First, make sure you downloaded the tidyverse
and are
able to load it. Furthermore, you need to install the
palmerpenguins
package to access the data sets. Load both
packages and check if you have any NAMESPACE
conflicts.
library(tidyverse)
library(palmerpenguins)
My conflicts are stats::filter()
and
stats::lag()
, which should not be an issue.
Have a look at the class and structure of the
penguins_raw
data set. Also, make yourself familiar with
the columns. Since the data set is part of a package, you can also use
the corresponding help page (?
or F1).
class(penguins_raw)
## [1] "tbl_df" "tbl" "data.frame"
str(penguins_raw)
## tibble [344 × 17] (S3: tbl_df/tbl/data.frame)
## $ studyname : chr [1:344] "PAL0708" "PAL0708" "PAL0708" "PAL0708" ...
## $ sample_number : num [1:344] 1 2 3 4 5 6 7 8 9 10 ...
## $ species : chr [1:344] "Adelie Penguin (Pygoscelis adeliae)" "Adelie Penguin (Pygoscelis adeliae)" "Adelie Penguin (Pygoscelis adeliae)" "Adelie Penguin (Pygoscelis adeliae)" ...
## $ region : chr [1:344] "Anvers" "Anvers" "Anvers" "Anvers" ...
## $ island : chr [1:344] "Torgersen" "Torgersen" "Torgersen" "Torgersen" ...
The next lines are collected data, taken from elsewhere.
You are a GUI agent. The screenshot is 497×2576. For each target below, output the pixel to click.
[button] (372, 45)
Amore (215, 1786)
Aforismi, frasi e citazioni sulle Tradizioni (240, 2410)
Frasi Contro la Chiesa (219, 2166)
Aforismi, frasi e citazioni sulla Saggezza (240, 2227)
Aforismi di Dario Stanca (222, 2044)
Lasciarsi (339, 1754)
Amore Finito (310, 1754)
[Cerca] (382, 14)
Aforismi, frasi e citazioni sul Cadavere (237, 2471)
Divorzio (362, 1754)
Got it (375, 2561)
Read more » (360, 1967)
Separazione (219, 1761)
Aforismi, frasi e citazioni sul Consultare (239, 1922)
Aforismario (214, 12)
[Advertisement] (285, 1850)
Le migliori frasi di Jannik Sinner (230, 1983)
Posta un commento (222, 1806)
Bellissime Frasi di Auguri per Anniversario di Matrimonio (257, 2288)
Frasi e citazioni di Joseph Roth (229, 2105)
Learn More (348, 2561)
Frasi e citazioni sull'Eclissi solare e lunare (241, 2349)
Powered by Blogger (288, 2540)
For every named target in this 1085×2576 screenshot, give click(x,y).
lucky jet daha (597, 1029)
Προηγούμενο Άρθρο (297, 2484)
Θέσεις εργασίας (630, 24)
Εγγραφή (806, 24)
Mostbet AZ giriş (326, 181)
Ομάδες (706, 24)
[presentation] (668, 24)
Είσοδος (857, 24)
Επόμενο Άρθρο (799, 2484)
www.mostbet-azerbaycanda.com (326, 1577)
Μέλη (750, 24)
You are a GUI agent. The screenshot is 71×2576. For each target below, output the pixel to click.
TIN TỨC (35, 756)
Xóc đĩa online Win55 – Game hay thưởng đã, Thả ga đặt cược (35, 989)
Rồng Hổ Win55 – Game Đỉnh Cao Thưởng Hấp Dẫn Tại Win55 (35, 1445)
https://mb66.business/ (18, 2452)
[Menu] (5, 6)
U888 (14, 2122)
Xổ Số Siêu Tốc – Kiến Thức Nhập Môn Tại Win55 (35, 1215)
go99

## $ stage : chr [1:344] "Adult, 1 Egg Stage" "Adult, 1 Egg Stage" "Adult, 1 Egg Stage" "Adult, 1 Egg Stage" ...
## $ individual_id : chr [1:344] "N1A1" "N1A2" "N2A1" "N2A2" ...
## $ clutch_completion: chr [1:344] "Yes" "Yes" "Yes" "Yes" ...
## $ date_egg : Date[1:344], format: "2007-11-11" "2007-11-11" "2007-11-16" "2007-11-16" ...
## $ culmen_length : num [1:344] 39.1 39.5 40.3 NA 36.7 39.3 38.9 39.2 34.1 42 ...
## $ culmen_depth : num [1:344] 18.7 17.4 18 NA 19.3 20.6 17.8 19.6 18.1 20.2 ...
## $ flipper_length : num [1:344] 181 186 195 NA 193 190 181 195 193 190 ...
## $ body_mass : num [1:344] 3750 3800 3250 NA 3450 ...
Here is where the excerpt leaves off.